Since we have come to the point of mentioning Champions, title defenders Chelsea went to Wigan on Sunday to contest the last of the opening weekend's Premiership matches, this fixture on paper therefore the greatest of its mismatches, and with earlier results having meant that Jose Mourinho had the chance, and indeed was expected, to make it a clean sweep of the Champions League places for London clubs. Well, it didn't quite turn out that way as the match went into extra time goalless and, to my eye at least, Wigan looked the likelier to score a winner at the death. Until, that is, a tiring Wigan defence kept Hernan Crespo onside long enough to receive and dispatch the ball past the otherwise largely untroubled home goalkeeper. Time on the clock? Two and a half of the three minutes injury time gone, and therefore quite a dramatic victory for Chelsea in their first match defending the trophy, which a pretty bemused looking Roman Ambramovic had shown up to savour in person (this being more than could be said for Chelsea's non-billionaire fanbase, who had returned 3,000 of their ticket allocation to Wigan unsold, and whose remaining area only seemed to be half full). I almost choked on my drink as I heard Jose say on camera afterwards that Chelsea had been rubbish and hadn't deserved to win, but for once I couldn't fault his analysis. What I was worried out instead was the fact that I'd chosen Wigan over Sunderland as my sweepstake pick for 20th spot in the Premiership, and they looked a lot better than that, despite finishing with no points to show for their performance.

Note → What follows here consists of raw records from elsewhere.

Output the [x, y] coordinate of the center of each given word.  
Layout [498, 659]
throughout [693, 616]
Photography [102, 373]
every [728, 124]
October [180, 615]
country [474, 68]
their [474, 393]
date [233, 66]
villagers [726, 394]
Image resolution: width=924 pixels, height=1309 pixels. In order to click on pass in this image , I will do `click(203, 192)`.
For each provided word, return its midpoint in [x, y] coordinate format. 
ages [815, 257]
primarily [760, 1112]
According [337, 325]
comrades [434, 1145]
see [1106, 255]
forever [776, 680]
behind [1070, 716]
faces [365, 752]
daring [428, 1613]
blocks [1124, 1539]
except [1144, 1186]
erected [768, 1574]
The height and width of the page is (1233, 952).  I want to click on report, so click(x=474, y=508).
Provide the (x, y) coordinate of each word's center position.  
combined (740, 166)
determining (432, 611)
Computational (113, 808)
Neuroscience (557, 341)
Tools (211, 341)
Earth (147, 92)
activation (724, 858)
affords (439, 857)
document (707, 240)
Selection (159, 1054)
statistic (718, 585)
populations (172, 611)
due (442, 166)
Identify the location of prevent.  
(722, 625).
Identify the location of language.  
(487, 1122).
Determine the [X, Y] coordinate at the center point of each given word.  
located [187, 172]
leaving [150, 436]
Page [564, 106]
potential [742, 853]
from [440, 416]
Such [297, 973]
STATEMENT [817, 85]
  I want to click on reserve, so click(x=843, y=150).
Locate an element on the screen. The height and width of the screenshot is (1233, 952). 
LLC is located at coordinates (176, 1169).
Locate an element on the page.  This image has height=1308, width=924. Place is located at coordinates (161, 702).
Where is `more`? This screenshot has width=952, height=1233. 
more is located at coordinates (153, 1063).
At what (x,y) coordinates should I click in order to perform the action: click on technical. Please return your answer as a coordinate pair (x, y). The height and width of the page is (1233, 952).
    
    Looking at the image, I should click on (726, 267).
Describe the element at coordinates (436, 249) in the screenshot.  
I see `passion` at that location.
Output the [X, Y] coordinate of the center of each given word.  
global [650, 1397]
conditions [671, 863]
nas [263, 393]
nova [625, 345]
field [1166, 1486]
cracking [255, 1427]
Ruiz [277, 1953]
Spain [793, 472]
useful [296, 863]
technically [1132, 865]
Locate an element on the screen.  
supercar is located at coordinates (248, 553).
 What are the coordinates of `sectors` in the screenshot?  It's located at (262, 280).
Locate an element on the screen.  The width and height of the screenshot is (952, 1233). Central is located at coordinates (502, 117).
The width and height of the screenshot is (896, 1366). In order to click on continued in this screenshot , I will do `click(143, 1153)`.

Chelsea having failed to make it into the top four, then, the fourth spot was taken, purely on alphabetical grounds, by Man United, themselves 2-0 winners away at Goodison on Saturday. Everton's woes look pretty deep set if this result is anything to go by, and it doesn't set them up too well for the already pretty daunting away trip to Spain to overturn a first leg Champions League qualifier deficit to Villareal, but Man United for their part looked likelier to run a better challenge this season on the evidence of Rooney and in particular van Nistelrooy's goals.

Goals were not at all in short supply at Villa Park on Saturday, where Bolton and the home side shared four in the opening ten minutes of the game, but where the resulting Desmond perhaps had a weird psychic effect and absorbed the goal potential from matches elsewhere as Fulham-Birmingham, Man City-West Brom and Boro-Liverpool all ended without score (the last of these games in particular seeming to display signs of a hex or two, as superhero Gerrard contrived to fashion and then waste a good half-dozen full-blooded chances at a winner, never mind what the rest of his team could come up with).

And then we come to Spurs' win at Pompey, which I feel justified in leaving to last given the relatively modest circulation of this commentary compared to the millions who will have tuned in to hear noted libel trial defendant Gary Lineker on Match of the Day hailing the coming of the new age of Lilywhite dominance. Maybe there's something in the BBC tea, because I couldn't quite see the new era dawning myself, even if I find it curiously difficult to dislike Martin Jol. OK, so he's the current Spurs manager and therefore has an automatic place for himself (and his mother) in one of the North Bank's favourite songs, albeit one that's currently a bit stymied for lyrics by the decision to ditch the red and white kit. But to me it seems that he's treating the job as something he's just passing through, having fallen into by accident (which is I suppose a pretty good way to look at his replacement of Santini), and in a few weeks he'll be quite happy to have gone back to being a genial Amsterdam taxi driver again. Top approach to a job you can't really take too seriously, I guess, and the same seems to have been true for a few of the Pompey players who rolled over and let Spurs tickle their tummies after the own goal that gave the visitors a lead.

Coming up in the week ahead and, mind you, after just one competitive Premiership match per club, we already have some International disruption to clubs, but this is more than compensated for by the prospect of next weekend's standout match, Chelsea v Arsenal.